[Saved entries]
= = = = = = =
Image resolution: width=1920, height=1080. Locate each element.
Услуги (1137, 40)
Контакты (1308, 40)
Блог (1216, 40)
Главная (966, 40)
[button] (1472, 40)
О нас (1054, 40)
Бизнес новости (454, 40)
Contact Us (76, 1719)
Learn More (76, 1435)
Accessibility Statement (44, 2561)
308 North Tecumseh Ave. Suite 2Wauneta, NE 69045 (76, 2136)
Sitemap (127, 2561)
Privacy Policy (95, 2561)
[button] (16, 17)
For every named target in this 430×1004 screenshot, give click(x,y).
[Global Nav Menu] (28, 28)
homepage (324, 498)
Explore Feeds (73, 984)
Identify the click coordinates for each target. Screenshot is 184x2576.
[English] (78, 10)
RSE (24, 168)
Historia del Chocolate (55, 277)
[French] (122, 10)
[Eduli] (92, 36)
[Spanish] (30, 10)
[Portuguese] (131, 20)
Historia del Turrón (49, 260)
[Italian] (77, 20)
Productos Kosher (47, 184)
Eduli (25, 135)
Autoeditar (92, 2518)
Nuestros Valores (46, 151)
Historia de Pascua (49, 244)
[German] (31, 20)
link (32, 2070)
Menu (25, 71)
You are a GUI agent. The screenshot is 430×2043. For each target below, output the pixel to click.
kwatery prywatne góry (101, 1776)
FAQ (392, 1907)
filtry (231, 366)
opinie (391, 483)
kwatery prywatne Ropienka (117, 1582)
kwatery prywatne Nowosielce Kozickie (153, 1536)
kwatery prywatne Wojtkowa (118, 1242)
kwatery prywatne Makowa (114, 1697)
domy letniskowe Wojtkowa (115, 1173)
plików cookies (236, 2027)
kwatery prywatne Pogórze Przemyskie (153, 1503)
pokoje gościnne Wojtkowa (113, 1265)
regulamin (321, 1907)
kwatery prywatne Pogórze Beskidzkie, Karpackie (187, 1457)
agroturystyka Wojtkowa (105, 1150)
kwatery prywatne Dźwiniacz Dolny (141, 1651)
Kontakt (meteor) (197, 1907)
= = = = = = =
▶ [Work instruction]
Your task is to copy every entry above, exactly as written.

▶ [Output of the exercise]
Image resolution: width=1920, height=1080. Locate each element.
Услуги (1137, 40)
Контакты (1308, 40)
Блог (1216, 40)
Главная (966, 40)
[button] (1472, 40)
О нас (1054, 40)
Бизнес новости (454, 40)
Contact Us (76, 1719)
Learn More (76, 1435)
Accessibility Statement (44, 2561)
308 North Tecumseh Ave. Suite 2Wauneta, NE 69045 (76, 2136)
Sitemap (127, 2561)
Privacy Policy (95, 2561)
[button] (16, 17)
For every named target in this 430×1004 screenshot, give click(x,y).
[Global Nav Menu] (28, 28)
homepage (324, 498)
Explore Feeds (73, 984)
Identify the click coordinates for each target. Screenshot is 184x2576.
[English] (78, 10)
RSE (24, 168)
Historia del Chocolate (55, 277)
[French] (122, 10)
[Eduli] (92, 36)
[Spanish] (30, 10)
[Portuguese] (131, 20)
Historia del Turrón (49, 260)
[Italian] (77, 20)
Productos Kosher (47, 184)
Eduli (25, 135)
Autoeditar (92, 2518)
Nuestros Valores (46, 151)
Historia de Pascua (49, 244)
[German] (31, 20)
link (32, 2070)
Menu (25, 71)
You are a GUI agent. The screenshot is 430×2043. For each target below, output the pixel to click.
kwatery prywatne góry (101, 1776)
FAQ (392, 1907)
filtry (231, 366)
opinie (391, 483)
kwatery prywatne Ropienka (117, 1582)
kwatery prywatne Nowosielce Kozickie (153, 1536)
kwatery prywatne Wojtkowa (118, 1242)
kwatery prywatne Makowa (114, 1697)
domy letniskowe Wojtkowa (115, 1173)
plików cookies (236, 2027)
kwatery prywatne Pogórze Przemyskie (153, 1503)
pokoje gościnne Wojtkowa (113, 1265)
regulamin (321, 1907)
kwatery prywatne Pogórze Beskidzkie, Karpackie (187, 1457)
agroturystyka Wojtkowa (105, 1150)
kwatery prywatne Dźwiniacz Dolny (141, 1651)
Kontakt (meteor) (197, 1907)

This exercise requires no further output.